Chronic lower back pain is one of the main complaints that sends Americans to their doctors – and is a leading cause of lost days of work and disability claims.
While sliding discs, arthritis and spinal problems are often blamed, for some, the true culprit is an infection. Now, there is hope on the horizon for these patients.
Early clinical test results show that a new antibiotic drug can treat – or even cure – infection. Experts are greeting it as a “mass gamechanger” with the potential to drastically improve the quality of life for those suffering from chronic back pain.
Research suggests that for about 25% of patients with chronic back pain, the cause is a bacterial infection in their sponges – spongy tissue that pillows and absorb the shock among the vertebrae.
This infection damages the bones nearby, irritates the nerves and fuels of inflammation, leading to persistent back pain. It also causes changes in bone marrow, known as modic changes, which can be detected through an MRI scan.
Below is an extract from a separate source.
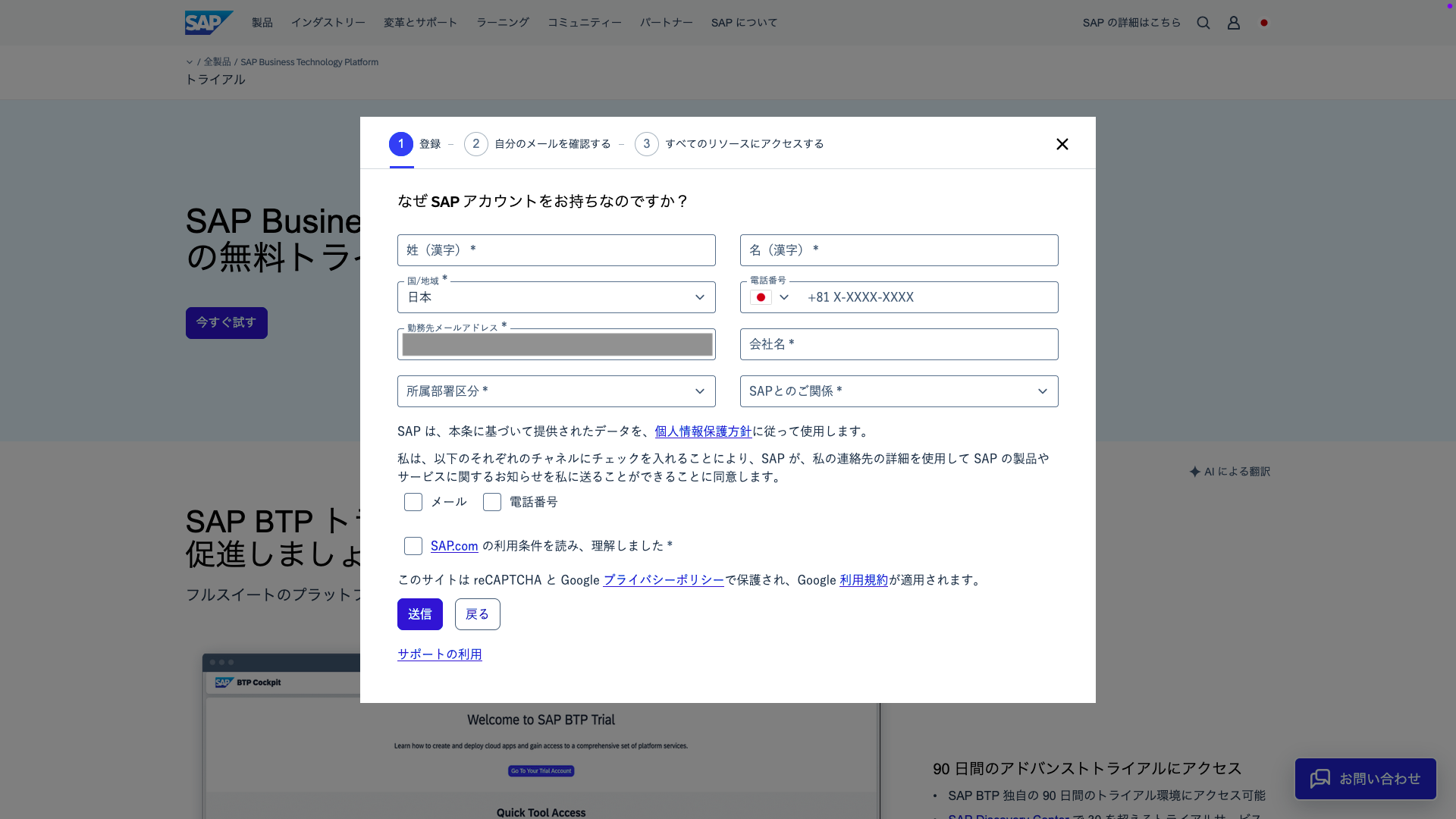1456x819 pixels.
Task: Check the 電話番号 consent checkbox
Action: [492, 502]
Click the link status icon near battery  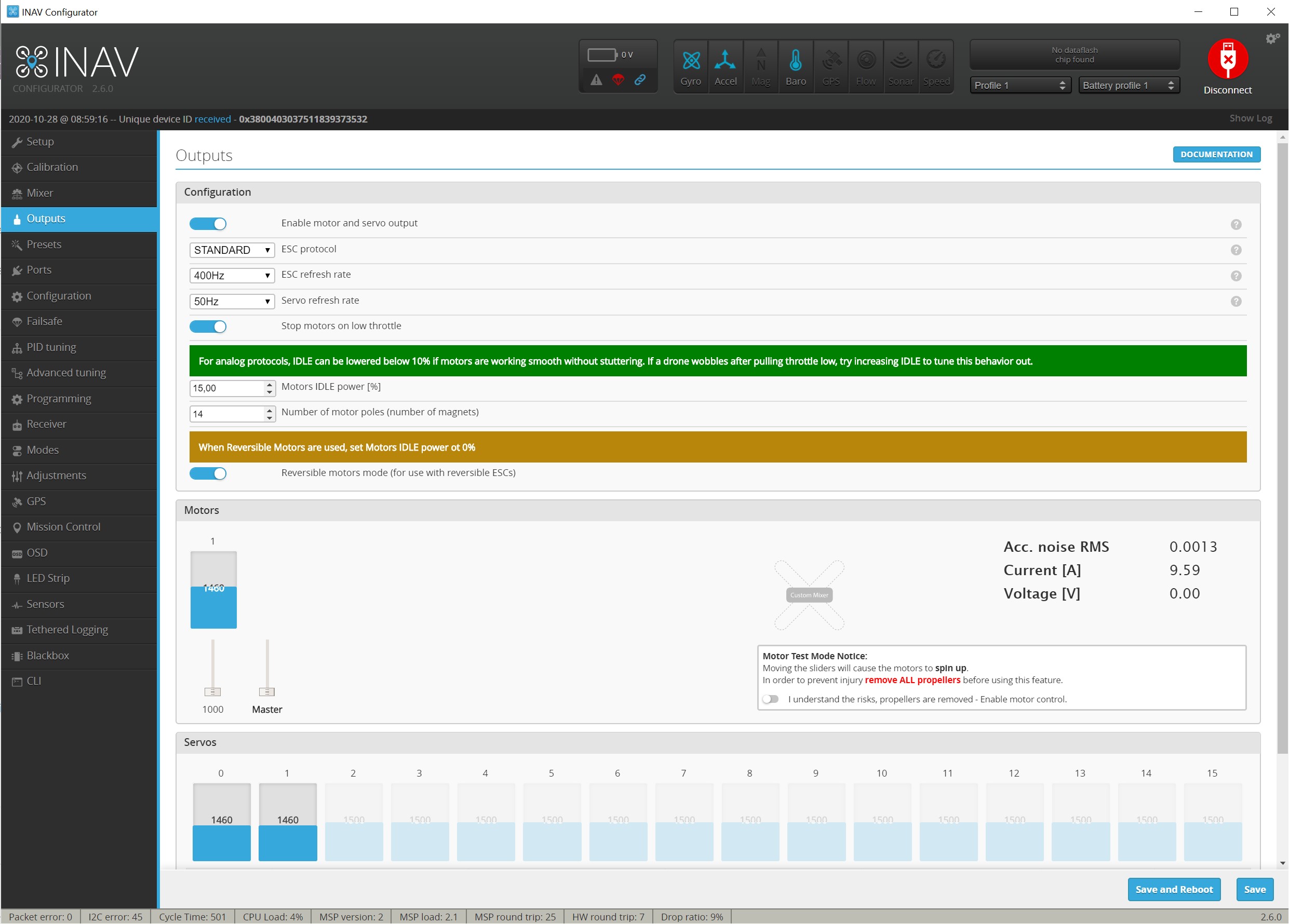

UK -based biotechnical company Persica Pharmaceuticals has developed a drug that uses antibiotics to target and eliminate infection, aiming to address the root cause of pain than simply mask the symptoms.
Treatment, called PP353, combines three widely used substances: linezolid, an antibiotic; Iohexol, a contrast agent; and a thermosensitive gel that helps distribute the drug directly to the site of infection.
To prove its effectiveness, Persica recorded 44 patients from the UK, Spain, Denmark and New Zealand. All participants had suffered from severe back pain for at least six months – some for more than five years – and had modic changes. Their conditions were not improved with standard non-surgical treatments, such as physical therapy or painkillers.
Patiento patient received two injections of PP353 four days away on their lower back. The results were promising: six in 10 participants reported “significant” improvements, including reducing pain and disability.
Remarkably, patients continued to show improvement even 12 months after treatment. Moreover, PP353 was well tolerated, with no serious gastrointestinal side effects.
Dr. Joshua A. Hirsch, an intruder neuroradiologist at Massachusetts General Hospital and American Medical Advisor to Persika, praised the early promising drug results.
“In this early study, the treatment wing did significantly better than the placebo essentially all the parameters that were studied. Perhaps even more exciting, the impact seems to become better over time,” he said.
“If they arise in larger studies, implications for patients with back pain are potentially very significant,” Hirsch added.
Plus, as PP353 is not an opioid, it can provide an alternative to patients with chronic back pain seeking to avoid dependence sedatives between the constant opioid crisis in the JBA
However, it is likely to be some time – if at all – before the medicine is in the hands of patients.
The random clinical trial had a small sample size, so further testing is needed, and the drug must be approved by federal regulators before it could hit the market.
Persica is currently working at the start of a larger trial.
However, experts say early results are promising and suggest that treatment one day can have a profound impact on patients’ lives and society in general.
“If we can get these 25% of patients with low chronic back pain at work, again without medication, no more disability, then I think [that] It will be massive gamechanger for the future, ”said Dr. Shiva Tripathi, a painful of pain in the National Health Service and the chief of the trial investigator, The Guardian told.